Haskell function composition - two one-dimensional functions to a two dimensional function

1
votes

Let's assume I have a function f in Haskell, It takes a Double and returns a Double, and I have function g that also takes a Double and returns a Double.

Now, I can apply f to g like this: f . g.

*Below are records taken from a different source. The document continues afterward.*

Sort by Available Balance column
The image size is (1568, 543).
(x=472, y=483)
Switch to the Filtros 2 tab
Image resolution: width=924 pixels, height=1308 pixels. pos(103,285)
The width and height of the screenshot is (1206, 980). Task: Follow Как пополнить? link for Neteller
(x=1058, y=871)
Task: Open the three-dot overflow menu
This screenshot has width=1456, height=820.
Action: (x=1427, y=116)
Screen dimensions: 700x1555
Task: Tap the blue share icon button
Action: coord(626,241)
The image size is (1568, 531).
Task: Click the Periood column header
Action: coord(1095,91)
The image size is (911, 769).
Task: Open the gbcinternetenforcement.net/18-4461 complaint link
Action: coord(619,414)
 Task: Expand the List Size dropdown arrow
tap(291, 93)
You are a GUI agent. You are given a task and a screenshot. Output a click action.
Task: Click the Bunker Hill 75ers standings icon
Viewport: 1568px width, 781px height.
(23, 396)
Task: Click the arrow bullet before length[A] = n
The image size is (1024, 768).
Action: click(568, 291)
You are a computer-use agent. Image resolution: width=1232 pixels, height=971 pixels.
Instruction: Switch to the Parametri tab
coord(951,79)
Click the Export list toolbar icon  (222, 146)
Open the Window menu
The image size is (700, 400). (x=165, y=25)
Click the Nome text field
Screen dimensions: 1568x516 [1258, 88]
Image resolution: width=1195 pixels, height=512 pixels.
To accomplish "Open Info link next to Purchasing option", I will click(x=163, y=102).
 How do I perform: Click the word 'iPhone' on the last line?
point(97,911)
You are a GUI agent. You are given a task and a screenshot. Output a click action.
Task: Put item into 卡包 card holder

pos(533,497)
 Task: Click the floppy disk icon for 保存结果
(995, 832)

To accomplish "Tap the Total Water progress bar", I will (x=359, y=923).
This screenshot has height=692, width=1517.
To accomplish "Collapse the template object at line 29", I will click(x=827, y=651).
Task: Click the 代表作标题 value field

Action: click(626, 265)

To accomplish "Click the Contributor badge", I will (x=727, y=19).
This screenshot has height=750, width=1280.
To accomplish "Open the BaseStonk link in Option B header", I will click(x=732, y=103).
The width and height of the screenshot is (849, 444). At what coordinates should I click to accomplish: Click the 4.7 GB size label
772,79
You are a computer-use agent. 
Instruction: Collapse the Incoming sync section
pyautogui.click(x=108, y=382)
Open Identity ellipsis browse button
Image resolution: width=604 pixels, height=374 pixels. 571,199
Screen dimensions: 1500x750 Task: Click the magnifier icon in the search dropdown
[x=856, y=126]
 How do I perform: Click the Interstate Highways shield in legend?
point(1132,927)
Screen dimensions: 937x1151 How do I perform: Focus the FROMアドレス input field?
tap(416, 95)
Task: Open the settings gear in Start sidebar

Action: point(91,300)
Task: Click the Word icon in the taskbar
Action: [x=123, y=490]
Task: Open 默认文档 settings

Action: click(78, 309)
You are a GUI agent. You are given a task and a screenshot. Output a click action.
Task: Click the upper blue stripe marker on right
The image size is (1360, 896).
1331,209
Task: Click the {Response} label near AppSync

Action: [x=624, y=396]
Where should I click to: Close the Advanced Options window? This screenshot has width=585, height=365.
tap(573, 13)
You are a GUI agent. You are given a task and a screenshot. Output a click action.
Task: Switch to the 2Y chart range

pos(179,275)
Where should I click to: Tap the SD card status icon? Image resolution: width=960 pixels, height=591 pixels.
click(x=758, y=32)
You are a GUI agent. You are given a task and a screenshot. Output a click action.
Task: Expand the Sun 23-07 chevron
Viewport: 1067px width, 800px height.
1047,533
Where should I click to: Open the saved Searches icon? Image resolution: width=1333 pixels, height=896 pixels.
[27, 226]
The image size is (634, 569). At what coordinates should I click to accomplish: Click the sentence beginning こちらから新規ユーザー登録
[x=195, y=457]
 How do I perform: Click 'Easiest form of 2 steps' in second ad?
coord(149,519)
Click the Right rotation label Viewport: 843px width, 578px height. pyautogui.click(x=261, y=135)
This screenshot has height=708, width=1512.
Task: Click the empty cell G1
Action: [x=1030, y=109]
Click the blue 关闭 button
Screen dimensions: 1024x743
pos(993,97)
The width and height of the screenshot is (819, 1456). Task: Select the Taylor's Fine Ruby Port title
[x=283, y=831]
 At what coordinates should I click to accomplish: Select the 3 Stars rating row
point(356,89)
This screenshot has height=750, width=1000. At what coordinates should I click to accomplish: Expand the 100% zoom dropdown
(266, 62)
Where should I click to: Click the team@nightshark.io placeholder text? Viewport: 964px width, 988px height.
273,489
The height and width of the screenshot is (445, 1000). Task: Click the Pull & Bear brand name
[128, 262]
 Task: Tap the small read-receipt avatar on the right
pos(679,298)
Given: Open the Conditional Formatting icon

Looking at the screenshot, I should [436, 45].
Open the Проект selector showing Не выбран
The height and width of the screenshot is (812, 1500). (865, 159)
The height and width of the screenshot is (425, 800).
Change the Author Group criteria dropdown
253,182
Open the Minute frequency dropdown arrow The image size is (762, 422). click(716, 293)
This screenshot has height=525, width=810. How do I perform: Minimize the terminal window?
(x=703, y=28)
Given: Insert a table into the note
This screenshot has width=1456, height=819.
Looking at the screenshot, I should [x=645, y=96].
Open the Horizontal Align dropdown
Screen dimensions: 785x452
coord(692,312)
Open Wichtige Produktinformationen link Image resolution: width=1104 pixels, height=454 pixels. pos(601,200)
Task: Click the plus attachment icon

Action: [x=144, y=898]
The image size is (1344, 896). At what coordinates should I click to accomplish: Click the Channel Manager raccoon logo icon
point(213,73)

Now, let's take a higher-dimensional function f, that takes two Doubles and outputs one:
f :: Double -> Double -> Double
or
f :: (Double, Double) -> Double
And I have two g functions as well:
g1 :: Double -> Double, g2 :: Double -> Double

Now, I want to compose the functions to get something like:
composition x = f (g1 x) (g2 x)

Can this be achieved just by using the dot (.) operator?

2
functionhaskellcomposition
composition = liftA2 f g1 g2: hackage.haskell.org/package/base-4.14.0.0/docs/…Willem Van Onsem

2 Answers

3
votes

You can make use of liftA2 :: Applicative f => (a -> b -> c) -> f a -> f b -> f c for this:

composition = liftA2 f g1 g2

Since a function is an applicative [src]:

instance Applicative ((->) r) where
    pure = const
    (<*>) f g x = f x (g x)
    liftA2 q f g x = q (f x) (g x)

and liftA2 is implemented as [src]:

liftA2 :: (a -> b -> c) -> f a -> f b -> f c
liftA2 f x = (<*>) (fmap f x)

this will thus be resolved to:

liftA2 f g1 g2 x = (<*>) (fmap f g1) g2 x
                 = (fmap f g1 <*> g2) x
                 = (f . g1 <*> g2) x
                 = (\fa ga xa -> fa xa (ga xa)) (f . g1) g2 x
                 = (f . g1) x (g2 x)
                 = f (g1 x) (g2 x)
2
votes

You can try this:

import Control.Arrow

composition = f . (g1 &&& g2)

(&&&) turns g1 :: a -> b and g2 :: a -> c into g1 &&& g2 :: a -> (b, c). Then you can apply normal composition.